Based on Elasticsearch

Our full-text search API is based on Elasticsearch. This means you get the full power of the Elasticsearch API and Apache Lucene including filters, aggregations, complex boolean logic, etc.

This also includes a hosted Kibana install which provides a UI providing aggregations, visutlaizations, and analytics.

Simple JSON over HTTP API

Our API is exposed as JSON over HTTP - the easiest API known to man! This will allow you to specify more advanced features including aggregations, filters, etc. Additionally, the results are just JSON so parsing the documents and integrating them into you workflow should be straight forward.

Example search

Here's an example request searching for Ebola within mainstream news. Notice that the query uses a simple domain specific language for fielded/boolean search.
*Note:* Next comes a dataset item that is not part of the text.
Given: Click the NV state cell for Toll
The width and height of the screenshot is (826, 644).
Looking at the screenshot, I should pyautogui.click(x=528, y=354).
source_publisher_type:MAINSTREAM_NEWS AND Ebola

Aggregations and analytics

We support integrated aggregations and analytics. Searches can return the top 100 documents and you can also group by top tags, by language, bucketed into time windows, etc.

Example search for 'Scalia' after his passing in February 2016.

Long-term archives

We maintain 30 days of content on hyper-fast SSD drives -- supplemented with infinite historical archives - currently at 8 months. Queries on Datastreamer execute in less than half a second. Our infinite archives on HDD are efficiently maintained for longer retroactive reporting.

Hive / SQL queries

Need to perform bulk data analysis on large amounts of content? We have 9 months of content in our Apache Spark and Hive cluster giving you access to a raw bulk data and compute platform for performing large batch computations.

Indexed in real time

We index content in real-time with documents waiting less than a 30 seconds to make it into our full-text search index.

Search by inbound links

You can search for all inbound links to a specific URL. Find all posts from a certain site or all posts from a specific domain. You can also filter the links by other fields including gender, sentiment, etc.